AW Dev Rethought

🕵️ Debugging is like being the detective in a crime movie where you are also the murderer - Filipe Fortes

🧠 AI with Python – 📈 Monitoring Model Performance Over Time


Description:

Training a machine learning model is only the first step in building an ML system. Once a model is deployed, the real challenge begins: ensuring it continues to perform well as data, users, and business conditions evolve.

A model that achieves excellent accuracy today may gradually become less effective over time. This is why model performance monitoring is a critical part of every production machine learning system.

In this project, we explore how to track model performance metrics over time and identify early signs of degradation.


Why Monitoring Is Important

Many ML projects focus heavily on training and evaluation but spend little attention on what happens after deployment.

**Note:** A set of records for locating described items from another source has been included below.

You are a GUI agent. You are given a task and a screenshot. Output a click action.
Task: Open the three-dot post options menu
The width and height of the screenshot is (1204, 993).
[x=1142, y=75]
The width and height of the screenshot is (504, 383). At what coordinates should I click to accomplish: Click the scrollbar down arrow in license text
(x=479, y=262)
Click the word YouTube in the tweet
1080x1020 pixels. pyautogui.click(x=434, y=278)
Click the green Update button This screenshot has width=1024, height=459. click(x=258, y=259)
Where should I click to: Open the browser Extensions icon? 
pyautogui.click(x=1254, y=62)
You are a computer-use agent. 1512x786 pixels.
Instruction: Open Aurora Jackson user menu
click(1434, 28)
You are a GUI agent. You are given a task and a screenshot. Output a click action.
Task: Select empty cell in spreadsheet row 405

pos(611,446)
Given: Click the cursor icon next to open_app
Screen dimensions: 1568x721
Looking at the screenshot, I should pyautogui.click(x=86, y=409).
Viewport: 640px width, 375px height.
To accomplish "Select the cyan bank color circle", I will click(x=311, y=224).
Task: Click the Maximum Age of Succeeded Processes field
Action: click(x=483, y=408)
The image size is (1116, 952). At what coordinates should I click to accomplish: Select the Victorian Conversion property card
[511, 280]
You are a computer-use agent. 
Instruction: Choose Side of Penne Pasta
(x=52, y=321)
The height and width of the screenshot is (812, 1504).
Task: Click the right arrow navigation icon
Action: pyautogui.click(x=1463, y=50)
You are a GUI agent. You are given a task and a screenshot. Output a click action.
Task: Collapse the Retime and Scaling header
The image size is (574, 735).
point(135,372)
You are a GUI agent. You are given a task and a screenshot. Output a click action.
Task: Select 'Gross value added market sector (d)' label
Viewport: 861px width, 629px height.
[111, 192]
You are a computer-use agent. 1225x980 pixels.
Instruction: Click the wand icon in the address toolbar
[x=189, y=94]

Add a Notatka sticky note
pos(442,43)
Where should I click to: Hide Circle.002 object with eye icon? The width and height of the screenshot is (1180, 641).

In reality, deployed models encounter:

  • changing user behaviour
  • new data distributions
  • evolving business rules
  • seasonal trends
  • unexpected anomalies

Without monitoring, performance issues can remain hidden until they start impacting users or business outcomes.


What Is Model Performance Monitoring?

Model performance monitoring is the process of continuously measuring how well a machine learning model performs after deployment.

The goal is to answer questions such as:

  • Is accuracy declining?
  • Are predictions becoming less reliable?
  • Is the model becoming less confident?
  • Has the data changed significantly?
  • Should the model be retrained?

Monitoring provides visibility into the long-term health of an ML system.


Tracking Key Metrics

A production ML system typically tracks several performance metrics. Common examples include:

  • Accuracy
  • Precision
  • Recall
  • F1 Score
  • Confidence Scores

These metrics provide different perspectives on model quality.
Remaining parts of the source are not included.